## START RECORDS SHOWN

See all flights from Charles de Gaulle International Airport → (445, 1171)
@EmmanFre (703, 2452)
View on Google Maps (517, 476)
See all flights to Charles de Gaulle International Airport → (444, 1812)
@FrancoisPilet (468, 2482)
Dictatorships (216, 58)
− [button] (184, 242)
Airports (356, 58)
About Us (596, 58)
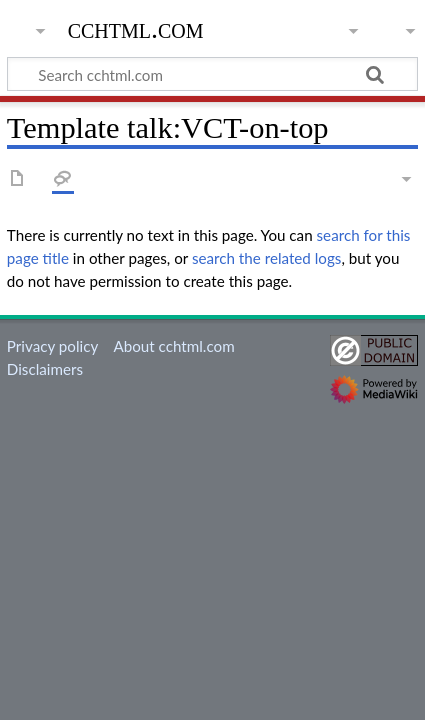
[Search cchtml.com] (212, 74)
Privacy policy (52, 346)
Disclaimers (45, 369)
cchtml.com (136, 29)
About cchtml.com (173, 346)
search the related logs (267, 258)
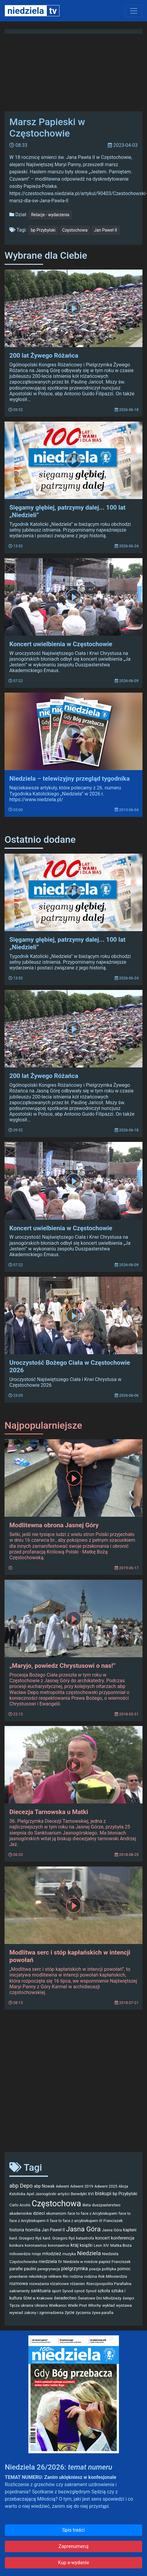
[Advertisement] (58, 2084)
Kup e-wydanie (73, 2562)
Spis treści (73, 2530)
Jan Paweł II (105, 230)
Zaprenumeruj (73, 2546)
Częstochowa (75, 230)
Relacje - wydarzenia (50, 214)
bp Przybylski (43, 230)
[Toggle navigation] (133, 11)
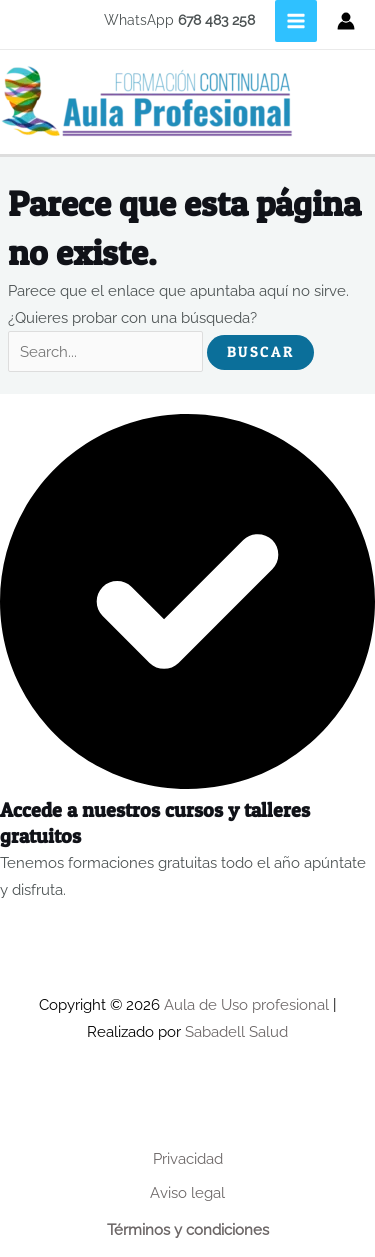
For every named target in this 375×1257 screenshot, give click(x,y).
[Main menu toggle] (296, 21)
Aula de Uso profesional (246, 1004)
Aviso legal (187, 1192)
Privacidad (188, 1158)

## END RECORDS SHOWN

GIVEN PROBLEM
Can you put every line of these entries into a JSON list of strings, one string per line, skipping blank lines? Leave the pictures out of the answer.

SOLUTION
[
  "See all flights from Charles de Gaulle International Airport → (445, 1171)",
  "@EmmanFre (703, 2452)",
  "View on Google Maps (517, 476)",
  "See all flights to Charles de Gaulle International Airport → (444, 1812)",
  "@FrancoisPilet (468, 2482)",
  "Dictatorships (216, 58)",
  "− [button] (184, 242)",
  "Airports (356, 58)",
  "About Us (596, 58)",
  "[Search cchtml.com] (212, 74)",
  "Privacy policy (52, 346)",
  "Disclaimers (45, 369)",
  "cchtml.com (136, 29)",
  "About cchtml.com (173, 346)",
  "search the related logs (267, 258)",
  "[Advertisement] (58, 2084)",
  "Kup e-wydanie (73, 2562)",
  "Spis treści (73, 2530)",
  "Jan Paweł II (105, 230)",
  "Zaprenumeruj (73, 2546)",
  "Częstochowa (75, 230)",
  "Relacje - wydarzenia (50, 214)",
  "bp Przybylski (43, 230)",
  "[Toggle navigation] (133, 11)",
  "For every named target in this 375×1257 screenshot, give click(x,y).",
  "[Main menu toggle] (296, 21)",
  "Aula de Uso profesional (246, 1004)",
  "Aviso legal (187, 1192)",
  "Privacidad (188, 1158)"
]